Find the modified array after performing k operations of given type
Given an array arr[] of n integers and an integer K. In one operation every element of the array is replaced by the difference of that element and the maximum value of the array. The task is to print the array after performing K operations.
Examples:
Input: arr[] = {4, 8, 12, 16}, k = 2
Output: 0 4 8 12
k = 1, arr[] = {12, 8, 4, 0}
k = 2, arr[] = {0, 4, 8, 12}
Input: arr[] = {14, 28, 14, 106, 223}, k = 12
Output: 0 14 0 92 209
Approach: There are two possible cases:
- If k is odd then the new array will be max(arr) – arr[i] for all i in range [0, n).
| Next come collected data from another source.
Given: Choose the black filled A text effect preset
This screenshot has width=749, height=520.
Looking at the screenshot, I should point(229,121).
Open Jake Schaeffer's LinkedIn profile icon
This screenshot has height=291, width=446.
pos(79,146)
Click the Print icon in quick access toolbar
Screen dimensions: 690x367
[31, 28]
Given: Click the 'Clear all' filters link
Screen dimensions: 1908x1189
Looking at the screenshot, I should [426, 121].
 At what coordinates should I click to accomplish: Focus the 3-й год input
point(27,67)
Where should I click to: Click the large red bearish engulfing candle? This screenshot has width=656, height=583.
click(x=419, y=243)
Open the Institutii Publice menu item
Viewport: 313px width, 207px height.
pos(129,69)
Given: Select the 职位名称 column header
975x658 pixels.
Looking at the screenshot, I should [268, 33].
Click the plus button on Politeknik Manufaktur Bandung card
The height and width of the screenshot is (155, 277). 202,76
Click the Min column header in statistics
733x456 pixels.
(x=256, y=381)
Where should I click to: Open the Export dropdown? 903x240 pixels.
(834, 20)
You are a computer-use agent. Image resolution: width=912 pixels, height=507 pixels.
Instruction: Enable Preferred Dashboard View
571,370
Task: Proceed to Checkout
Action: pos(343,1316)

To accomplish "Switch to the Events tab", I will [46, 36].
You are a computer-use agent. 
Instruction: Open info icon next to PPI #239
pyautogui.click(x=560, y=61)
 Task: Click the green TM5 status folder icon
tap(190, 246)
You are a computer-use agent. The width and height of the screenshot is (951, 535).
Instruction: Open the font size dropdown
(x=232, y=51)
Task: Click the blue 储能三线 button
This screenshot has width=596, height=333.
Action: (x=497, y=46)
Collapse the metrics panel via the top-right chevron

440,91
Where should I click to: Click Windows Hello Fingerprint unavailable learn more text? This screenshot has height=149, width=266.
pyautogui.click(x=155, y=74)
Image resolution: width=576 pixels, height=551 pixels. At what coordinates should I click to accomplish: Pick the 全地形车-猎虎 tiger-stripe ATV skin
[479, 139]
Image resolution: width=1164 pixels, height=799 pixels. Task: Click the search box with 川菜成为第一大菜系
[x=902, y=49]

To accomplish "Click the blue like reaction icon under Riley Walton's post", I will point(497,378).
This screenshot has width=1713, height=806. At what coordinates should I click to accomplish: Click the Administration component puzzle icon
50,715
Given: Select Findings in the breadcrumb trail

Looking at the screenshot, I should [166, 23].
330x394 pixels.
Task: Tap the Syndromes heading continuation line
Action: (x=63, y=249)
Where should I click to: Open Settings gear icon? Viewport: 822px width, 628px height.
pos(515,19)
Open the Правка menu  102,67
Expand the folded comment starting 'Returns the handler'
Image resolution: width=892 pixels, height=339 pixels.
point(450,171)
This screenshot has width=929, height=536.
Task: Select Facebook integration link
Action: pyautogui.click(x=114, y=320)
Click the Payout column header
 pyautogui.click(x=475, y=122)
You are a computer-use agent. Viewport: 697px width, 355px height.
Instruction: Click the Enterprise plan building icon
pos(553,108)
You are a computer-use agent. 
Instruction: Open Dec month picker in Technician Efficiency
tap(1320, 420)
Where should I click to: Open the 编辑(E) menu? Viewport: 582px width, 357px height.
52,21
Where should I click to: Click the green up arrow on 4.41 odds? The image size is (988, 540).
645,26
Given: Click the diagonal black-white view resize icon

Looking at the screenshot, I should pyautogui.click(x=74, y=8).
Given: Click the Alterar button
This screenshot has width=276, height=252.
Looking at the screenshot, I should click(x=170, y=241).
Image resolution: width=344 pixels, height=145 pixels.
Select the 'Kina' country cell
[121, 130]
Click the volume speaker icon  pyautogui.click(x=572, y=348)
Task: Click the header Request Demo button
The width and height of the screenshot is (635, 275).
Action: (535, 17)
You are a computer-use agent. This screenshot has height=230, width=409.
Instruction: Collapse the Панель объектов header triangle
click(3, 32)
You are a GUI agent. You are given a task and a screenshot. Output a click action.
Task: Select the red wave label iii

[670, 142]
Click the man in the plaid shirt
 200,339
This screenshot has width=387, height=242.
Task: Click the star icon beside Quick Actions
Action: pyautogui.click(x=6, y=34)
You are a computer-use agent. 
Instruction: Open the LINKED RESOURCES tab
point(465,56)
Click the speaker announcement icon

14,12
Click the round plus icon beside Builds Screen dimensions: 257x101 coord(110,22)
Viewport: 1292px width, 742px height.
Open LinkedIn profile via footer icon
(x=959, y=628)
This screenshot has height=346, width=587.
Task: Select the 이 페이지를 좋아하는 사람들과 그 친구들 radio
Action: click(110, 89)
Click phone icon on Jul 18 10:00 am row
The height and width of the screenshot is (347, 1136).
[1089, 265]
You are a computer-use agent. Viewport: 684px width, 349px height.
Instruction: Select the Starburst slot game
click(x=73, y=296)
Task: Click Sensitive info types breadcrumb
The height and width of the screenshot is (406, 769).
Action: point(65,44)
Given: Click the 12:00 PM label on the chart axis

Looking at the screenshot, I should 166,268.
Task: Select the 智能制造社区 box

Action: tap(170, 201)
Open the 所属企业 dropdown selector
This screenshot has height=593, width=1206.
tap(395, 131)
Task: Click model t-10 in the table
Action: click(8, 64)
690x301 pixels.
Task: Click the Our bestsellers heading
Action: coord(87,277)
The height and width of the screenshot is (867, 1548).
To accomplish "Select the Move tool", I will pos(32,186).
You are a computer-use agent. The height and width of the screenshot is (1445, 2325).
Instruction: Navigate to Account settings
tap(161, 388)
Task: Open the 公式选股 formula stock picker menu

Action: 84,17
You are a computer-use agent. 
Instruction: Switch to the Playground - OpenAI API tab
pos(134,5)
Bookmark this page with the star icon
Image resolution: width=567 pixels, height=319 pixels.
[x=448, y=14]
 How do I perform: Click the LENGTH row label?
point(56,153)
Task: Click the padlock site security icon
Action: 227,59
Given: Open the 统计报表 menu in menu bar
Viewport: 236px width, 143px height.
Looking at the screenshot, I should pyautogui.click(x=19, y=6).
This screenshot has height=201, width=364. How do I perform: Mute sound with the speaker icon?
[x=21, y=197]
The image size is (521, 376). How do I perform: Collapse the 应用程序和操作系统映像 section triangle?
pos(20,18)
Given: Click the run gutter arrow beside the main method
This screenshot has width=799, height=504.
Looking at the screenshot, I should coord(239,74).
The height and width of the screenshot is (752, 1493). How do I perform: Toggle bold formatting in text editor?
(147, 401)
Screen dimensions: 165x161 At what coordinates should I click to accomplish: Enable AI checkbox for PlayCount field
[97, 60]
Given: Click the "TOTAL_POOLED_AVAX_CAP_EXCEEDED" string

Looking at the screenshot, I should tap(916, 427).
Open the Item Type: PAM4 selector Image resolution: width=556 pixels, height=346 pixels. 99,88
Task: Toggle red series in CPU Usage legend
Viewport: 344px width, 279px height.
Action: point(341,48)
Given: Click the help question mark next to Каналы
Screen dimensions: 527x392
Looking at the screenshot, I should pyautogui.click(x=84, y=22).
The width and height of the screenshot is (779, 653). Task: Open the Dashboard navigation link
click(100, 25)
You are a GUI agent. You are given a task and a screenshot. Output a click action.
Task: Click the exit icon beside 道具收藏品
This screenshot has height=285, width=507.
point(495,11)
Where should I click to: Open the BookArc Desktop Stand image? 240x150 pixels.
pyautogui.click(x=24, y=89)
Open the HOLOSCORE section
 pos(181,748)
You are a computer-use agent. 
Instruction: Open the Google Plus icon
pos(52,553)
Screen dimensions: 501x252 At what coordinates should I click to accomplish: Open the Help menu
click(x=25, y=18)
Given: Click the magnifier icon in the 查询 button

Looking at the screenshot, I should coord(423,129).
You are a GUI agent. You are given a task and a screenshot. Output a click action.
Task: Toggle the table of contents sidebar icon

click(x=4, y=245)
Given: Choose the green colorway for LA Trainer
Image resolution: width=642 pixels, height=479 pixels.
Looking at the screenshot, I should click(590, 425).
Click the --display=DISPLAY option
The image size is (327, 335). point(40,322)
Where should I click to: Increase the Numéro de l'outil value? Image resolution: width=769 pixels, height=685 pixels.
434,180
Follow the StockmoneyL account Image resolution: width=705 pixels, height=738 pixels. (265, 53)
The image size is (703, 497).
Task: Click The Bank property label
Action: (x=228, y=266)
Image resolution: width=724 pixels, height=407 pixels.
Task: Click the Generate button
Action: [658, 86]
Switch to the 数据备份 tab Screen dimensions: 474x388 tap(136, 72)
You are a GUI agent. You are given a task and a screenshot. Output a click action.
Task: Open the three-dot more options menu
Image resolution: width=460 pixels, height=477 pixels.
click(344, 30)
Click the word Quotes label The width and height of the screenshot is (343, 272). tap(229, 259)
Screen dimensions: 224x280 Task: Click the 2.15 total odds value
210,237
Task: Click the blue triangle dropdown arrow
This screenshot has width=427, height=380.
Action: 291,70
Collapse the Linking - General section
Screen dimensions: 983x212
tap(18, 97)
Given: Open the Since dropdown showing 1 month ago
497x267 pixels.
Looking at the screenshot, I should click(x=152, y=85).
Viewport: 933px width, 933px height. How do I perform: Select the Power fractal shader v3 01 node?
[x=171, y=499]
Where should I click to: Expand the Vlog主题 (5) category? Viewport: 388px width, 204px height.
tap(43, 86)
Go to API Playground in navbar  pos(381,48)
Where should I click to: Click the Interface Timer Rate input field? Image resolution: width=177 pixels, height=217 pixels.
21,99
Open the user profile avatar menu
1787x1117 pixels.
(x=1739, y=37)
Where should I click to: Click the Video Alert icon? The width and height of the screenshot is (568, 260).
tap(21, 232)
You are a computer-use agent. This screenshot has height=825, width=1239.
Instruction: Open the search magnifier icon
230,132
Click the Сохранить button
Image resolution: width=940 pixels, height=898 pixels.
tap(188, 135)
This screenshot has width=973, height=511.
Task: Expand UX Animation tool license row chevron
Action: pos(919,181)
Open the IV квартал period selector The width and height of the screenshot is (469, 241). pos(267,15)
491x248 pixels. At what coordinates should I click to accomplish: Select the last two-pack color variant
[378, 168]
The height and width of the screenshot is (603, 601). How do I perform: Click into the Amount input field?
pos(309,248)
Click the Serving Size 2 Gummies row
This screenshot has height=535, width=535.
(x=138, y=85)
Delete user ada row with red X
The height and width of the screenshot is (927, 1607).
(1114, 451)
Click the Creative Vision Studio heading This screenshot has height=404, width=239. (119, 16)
- If k is even then the new array will be arr[i] – min(arr) for all i in range [0, n).
For example:
Let arr[] = {4, 8, 12, 16}
For k = 1, arr[] = (12, 8, 4, 0}
For k = 2, arr[] = (0, 4, 8, 12}
For k = 3, arr[] = (12, 8, 4, 0}
For k = 4, arr[] = (0, 4, 8, 12}
It can be observed that the array is repeating after every 2 operations.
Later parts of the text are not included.